- _AIM_: Copy each of the rows below word for word, with no changes.

----------------------------------------

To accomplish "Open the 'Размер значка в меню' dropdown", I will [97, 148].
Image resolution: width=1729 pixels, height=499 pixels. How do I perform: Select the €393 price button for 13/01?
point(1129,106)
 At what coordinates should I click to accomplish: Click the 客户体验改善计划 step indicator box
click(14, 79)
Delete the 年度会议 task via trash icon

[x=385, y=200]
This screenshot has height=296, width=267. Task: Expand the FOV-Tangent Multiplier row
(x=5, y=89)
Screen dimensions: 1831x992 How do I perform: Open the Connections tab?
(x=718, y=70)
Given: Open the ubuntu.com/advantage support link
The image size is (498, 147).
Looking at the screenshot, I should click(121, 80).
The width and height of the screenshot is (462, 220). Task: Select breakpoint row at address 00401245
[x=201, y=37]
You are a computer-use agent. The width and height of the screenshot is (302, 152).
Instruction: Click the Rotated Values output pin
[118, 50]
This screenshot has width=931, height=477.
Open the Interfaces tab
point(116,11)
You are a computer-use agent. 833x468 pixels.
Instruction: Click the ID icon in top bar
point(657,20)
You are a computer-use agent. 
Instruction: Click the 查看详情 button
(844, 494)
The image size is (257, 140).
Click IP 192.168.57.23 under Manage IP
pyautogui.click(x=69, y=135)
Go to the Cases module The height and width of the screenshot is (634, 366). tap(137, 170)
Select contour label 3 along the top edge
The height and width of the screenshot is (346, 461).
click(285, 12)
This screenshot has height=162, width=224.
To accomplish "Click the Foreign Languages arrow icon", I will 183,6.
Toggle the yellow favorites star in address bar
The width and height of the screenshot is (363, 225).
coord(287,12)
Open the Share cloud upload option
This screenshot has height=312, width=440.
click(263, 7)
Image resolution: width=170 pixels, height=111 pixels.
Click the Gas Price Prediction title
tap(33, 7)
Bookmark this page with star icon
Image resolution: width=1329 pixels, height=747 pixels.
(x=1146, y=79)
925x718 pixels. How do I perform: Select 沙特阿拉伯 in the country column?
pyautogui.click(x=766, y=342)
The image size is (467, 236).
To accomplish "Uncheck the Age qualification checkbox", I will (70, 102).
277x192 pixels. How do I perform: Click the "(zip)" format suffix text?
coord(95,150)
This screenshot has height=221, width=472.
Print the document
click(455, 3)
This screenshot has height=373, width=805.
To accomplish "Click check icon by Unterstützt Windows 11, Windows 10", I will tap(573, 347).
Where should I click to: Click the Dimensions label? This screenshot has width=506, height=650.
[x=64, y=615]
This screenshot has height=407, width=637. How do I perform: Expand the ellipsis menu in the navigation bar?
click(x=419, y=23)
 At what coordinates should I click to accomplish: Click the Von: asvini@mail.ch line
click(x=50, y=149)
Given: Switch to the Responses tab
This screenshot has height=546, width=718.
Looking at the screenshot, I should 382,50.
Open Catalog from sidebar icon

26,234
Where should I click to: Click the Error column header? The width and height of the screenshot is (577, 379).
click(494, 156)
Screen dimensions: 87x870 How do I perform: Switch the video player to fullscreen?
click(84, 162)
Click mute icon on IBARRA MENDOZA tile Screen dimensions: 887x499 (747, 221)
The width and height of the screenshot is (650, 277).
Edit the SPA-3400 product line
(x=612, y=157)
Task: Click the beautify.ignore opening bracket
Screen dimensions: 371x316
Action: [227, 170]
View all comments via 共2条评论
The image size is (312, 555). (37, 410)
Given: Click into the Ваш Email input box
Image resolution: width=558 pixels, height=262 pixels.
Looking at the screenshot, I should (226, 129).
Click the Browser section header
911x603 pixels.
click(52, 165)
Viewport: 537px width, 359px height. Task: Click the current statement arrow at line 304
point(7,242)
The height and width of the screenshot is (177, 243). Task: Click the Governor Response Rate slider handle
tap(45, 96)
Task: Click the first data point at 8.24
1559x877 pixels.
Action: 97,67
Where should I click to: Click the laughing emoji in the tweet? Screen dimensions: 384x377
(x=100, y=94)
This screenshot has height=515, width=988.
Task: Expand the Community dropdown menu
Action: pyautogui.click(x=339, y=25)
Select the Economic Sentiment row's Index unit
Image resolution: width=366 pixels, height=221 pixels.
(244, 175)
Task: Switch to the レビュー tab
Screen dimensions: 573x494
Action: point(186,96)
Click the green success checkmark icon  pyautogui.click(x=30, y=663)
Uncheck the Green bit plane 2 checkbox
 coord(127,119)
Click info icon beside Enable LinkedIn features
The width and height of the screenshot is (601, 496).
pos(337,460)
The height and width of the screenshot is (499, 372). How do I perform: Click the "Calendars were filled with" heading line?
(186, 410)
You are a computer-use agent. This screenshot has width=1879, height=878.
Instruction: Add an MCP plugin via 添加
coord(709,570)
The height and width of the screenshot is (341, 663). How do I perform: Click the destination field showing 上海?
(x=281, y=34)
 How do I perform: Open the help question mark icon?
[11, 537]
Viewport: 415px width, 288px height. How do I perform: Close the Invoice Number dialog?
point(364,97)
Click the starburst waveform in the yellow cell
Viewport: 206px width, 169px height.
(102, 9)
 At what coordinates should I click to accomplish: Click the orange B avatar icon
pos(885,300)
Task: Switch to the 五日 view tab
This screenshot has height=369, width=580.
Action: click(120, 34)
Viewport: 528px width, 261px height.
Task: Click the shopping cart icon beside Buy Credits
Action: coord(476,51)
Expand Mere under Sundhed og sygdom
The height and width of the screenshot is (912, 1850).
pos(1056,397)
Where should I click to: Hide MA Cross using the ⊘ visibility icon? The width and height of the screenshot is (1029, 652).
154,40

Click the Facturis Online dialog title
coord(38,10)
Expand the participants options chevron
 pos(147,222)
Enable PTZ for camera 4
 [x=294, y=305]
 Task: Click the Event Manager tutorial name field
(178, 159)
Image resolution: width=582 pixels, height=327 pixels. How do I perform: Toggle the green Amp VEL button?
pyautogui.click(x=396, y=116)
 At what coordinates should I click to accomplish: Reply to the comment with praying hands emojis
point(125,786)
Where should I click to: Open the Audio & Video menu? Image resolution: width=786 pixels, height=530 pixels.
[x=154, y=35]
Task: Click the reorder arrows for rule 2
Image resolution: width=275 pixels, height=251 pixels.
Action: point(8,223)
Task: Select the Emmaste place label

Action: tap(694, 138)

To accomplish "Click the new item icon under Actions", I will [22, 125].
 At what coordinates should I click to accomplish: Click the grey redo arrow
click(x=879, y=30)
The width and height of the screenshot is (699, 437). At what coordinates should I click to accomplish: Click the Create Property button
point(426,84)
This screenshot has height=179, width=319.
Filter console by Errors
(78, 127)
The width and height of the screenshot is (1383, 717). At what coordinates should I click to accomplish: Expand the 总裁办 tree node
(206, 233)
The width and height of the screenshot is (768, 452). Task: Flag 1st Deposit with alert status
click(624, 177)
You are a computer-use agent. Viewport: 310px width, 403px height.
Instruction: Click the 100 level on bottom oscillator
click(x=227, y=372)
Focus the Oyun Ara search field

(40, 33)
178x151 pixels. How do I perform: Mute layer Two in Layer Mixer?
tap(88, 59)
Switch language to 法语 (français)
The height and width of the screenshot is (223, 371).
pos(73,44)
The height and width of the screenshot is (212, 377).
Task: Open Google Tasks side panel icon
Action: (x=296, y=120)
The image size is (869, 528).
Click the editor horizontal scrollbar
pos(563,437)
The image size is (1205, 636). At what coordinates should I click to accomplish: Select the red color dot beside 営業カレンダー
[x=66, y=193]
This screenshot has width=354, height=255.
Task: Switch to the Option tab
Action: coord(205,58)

----------------------------------------

- _EXERCISE RESPONSE_:
To accomplish "Open the 'Размер значка в меню' dropdown", I will [97, 148].
Image resolution: width=1729 pixels, height=499 pixels. How do I perform: Select the €393 price button for 13/01?
point(1129,106)
 At what coordinates should I click to accomplish: Click the 客户体验改善计划 step indicator box
click(14, 79)
Delete the 年度会议 task via trash icon

[x=385, y=200]
This screenshot has height=296, width=267. Task: Expand the FOV-Tangent Multiplier row
(x=5, y=89)
Screen dimensions: 1831x992 How do I perform: Open the Connections tab?
(x=718, y=70)
Given: Open the ubuntu.com/advantage support link
The image size is (498, 147).
Looking at the screenshot, I should click(121, 80).
The width and height of the screenshot is (462, 220). Task: Select breakpoint row at address 00401245
[x=201, y=37]
You are a computer-use agent. The width and height of the screenshot is (302, 152).
Instruction: Click the Rotated Values output pin
[118, 50]
This screenshot has width=931, height=477.
Open the Interfaces tab
point(116,11)
You are a computer-use agent. 833x468 pixels.
Instruction: Click the ID icon in top bar
point(657,20)
You are a computer-use agent. 
Instruction: Click the 查看详情 button
(844, 494)
The image size is (257, 140).
Click IP 192.168.57.23 under Manage IP
pyautogui.click(x=69, y=135)
Go to the Cases module The height and width of the screenshot is (634, 366). tap(137, 170)
Select contour label 3 along the top edge
The height and width of the screenshot is (346, 461).
click(285, 12)
This screenshot has height=162, width=224.
To accomplish "Click the Foreign Languages arrow icon", I will 183,6.
Toggle the yellow favorites star in address bar
The width and height of the screenshot is (363, 225).
coord(287,12)
Open the Share cloud upload option
This screenshot has height=312, width=440.
click(263, 7)
Image resolution: width=170 pixels, height=111 pixels.
Click the Gas Price Prediction title
tap(33, 7)
Bookmark this page with star icon
Image resolution: width=1329 pixels, height=747 pixels.
(x=1146, y=79)
925x718 pixels. How do I perform: Select 沙特阿拉伯 in the country column?
pyautogui.click(x=766, y=342)
The image size is (467, 236).
To accomplish "Uncheck the Age qualification checkbox", I will (70, 102).
277x192 pixels. How do I perform: Click the "(zip)" format suffix text?
coord(95,150)
This screenshot has height=221, width=472.
Print the document
click(455, 3)
This screenshot has height=373, width=805.
To accomplish "Click check icon by Unterstützt Windows 11, Windows 10", I will tap(573, 347).
Where should I click to: Click the Dimensions label? This screenshot has width=506, height=650.
[x=64, y=615]
This screenshot has height=407, width=637. How do I perform: Expand the ellipsis menu in the navigation bar?
click(x=419, y=23)
 At what coordinates should I click to accomplish: Click the Von: asvini@mail.ch line
click(x=50, y=149)
Given: Switch to the Responses tab
This screenshot has height=546, width=718.
Looking at the screenshot, I should 382,50.
Open Catalog from sidebar icon

26,234
Where should I click to: Click the Error column header? The width and height of the screenshot is (577, 379).
click(494, 156)
Screen dimensions: 87x870 How do I perform: Switch the video player to fullscreen?
click(84, 162)
Click mute icon on IBARRA MENDOZA tile Screen dimensions: 887x499 (747, 221)
The width and height of the screenshot is (650, 277).
Edit the SPA-3400 product line
(x=612, y=157)
Task: Click the beautify.ignore opening bracket
Screen dimensions: 371x316
Action: [227, 170]
View all comments via 共2条评论
The image size is (312, 555). (37, 410)
Given: Click into the Ваш Email input box
Image resolution: width=558 pixels, height=262 pixels.
Looking at the screenshot, I should (226, 129).
Click the Browser section header
911x603 pixels.
click(52, 165)
Viewport: 537px width, 359px height. Task: Click the current statement arrow at line 304
point(7,242)
The height and width of the screenshot is (177, 243). Task: Click the Governor Response Rate slider handle
tap(45, 96)
Task: Click the first data point at 8.24
1559x877 pixels.
Action: 97,67
Where should I click to: Click the laughing emoji in the tweet? Screen dimensions: 384x377
(x=100, y=94)
This screenshot has height=515, width=988.
Task: Expand the Community dropdown menu
Action: pyautogui.click(x=339, y=25)
Select the Economic Sentiment row's Index unit
Image resolution: width=366 pixels, height=221 pixels.
(244, 175)
Task: Switch to the レビュー tab
Screen dimensions: 573x494
Action: point(186,96)
Click the green success checkmark icon  pyautogui.click(x=30, y=663)
Uncheck the Green bit plane 2 checkbox
 coord(127,119)
Click info icon beside Enable LinkedIn features
The width and height of the screenshot is (601, 496).
pos(337,460)
The height and width of the screenshot is (499, 372). How do I perform: Click the "Calendars were filled with" heading line?
(186, 410)
You are a computer-use agent. This screenshot has width=1879, height=878.
Instruction: Add an MCP plugin via 添加
coord(709,570)
The height and width of the screenshot is (341, 663). How do I perform: Click the destination field showing 上海?
(x=281, y=34)
 How do I perform: Open the help question mark icon?
[11, 537]
Viewport: 415px width, 288px height. How do I perform: Close the Invoice Number dialog?
point(364,97)
Click the starburst waveform in the yellow cell
Viewport: 206px width, 169px height.
(102, 9)
 At what coordinates should I click to accomplish: Click the orange B avatar icon
pos(885,300)
Task: Switch to the 五日 view tab
This screenshot has height=369, width=580.
Action: click(120, 34)
Viewport: 528px width, 261px height.
Task: Click the shopping cart icon beside Buy Credits
Action: coord(476,51)
Expand Mere under Sundhed og sygdom
The height and width of the screenshot is (912, 1850).
pos(1056,397)
Where should I click to: Hide MA Cross using the ⊘ visibility icon? The width and height of the screenshot is (1029, 652).
154,40

Click the Facturis Online dialog title
coord(38,10)
Expand the participants options chevron
 pos(147,222)
Enable PTZ for camera 4
 [x=294, y=305]
 Task: Click the Event Manager tutorial name field
(178, 159)
Image resolution: width=582 pixels, height=327 pixels. How do I perform: Toggle the green Amp VEL button?
pyautogui.click(x=396, y=116)
 At what coordinates should I click to accomplish: Reply to the comment with praying hands emojis
point(125,786)
Where should I click to: Open the Audio & Video menu? Image resolution: width=786 pixels, height=530 pixels.
[x=154, y=35]
Task: Click the reorder arrows for rule 2
Image resolution: width=275 pixels, height=251 pixels.
Action: point(8,223)
Task: Select the Emmaste place label

Action: tap(694, 138)

To accomplish "Click the new item icon under Actions", I will [22, 125].
 At what coordinates should I click to accomplish: Click the grey redo arrow
click(x=879, y=30)
The width and height of the screenshot is (699, 437). At what coordinates should I click to accomplish: Click the Create Property button
point(426,84)
This screenshot has height=179, width=319.
Filter console by Errors
(78, 127)
The width and height of the screenshot is (1383, 717). At what coordinates should I click to accomplish: Expand the 总裁办 tree node
(206, 233)
The width and height of the screenshot is (768, 452). Task: Flag 1st Deposit with alert status
click(624, 177)
You are a computer-use agent. Viewport: 310px width, 403px height.
Instruction: Click the 100 level on bottom oscillator
click(x=227, y=372)
Focus the Oyun Ara search field

(40, 33)
178x151 pixels. How do I perform: Mute layer Two in Layer Mixer?
tap(88, 59)
Switch language to 法语 (français)
The height and width of the screenshot is (223, 371).
pos(73,44)
The height and width of the screenshot is (212, 377).
Task: Open Google Tasks side panel icon
Action: (x=296, y=120)
The image size is (869, 528).
Click the editor horizontal scrollbar
pos(563,437)
The image size is (1205, 636). At what coordinates should I click to accomplish: Select the red color dot beside 営業カレンダー
[x=66, y=193]
This screenshot has width=354, height=255.
Task: Switch to the Option tab
Action: coord(205,58)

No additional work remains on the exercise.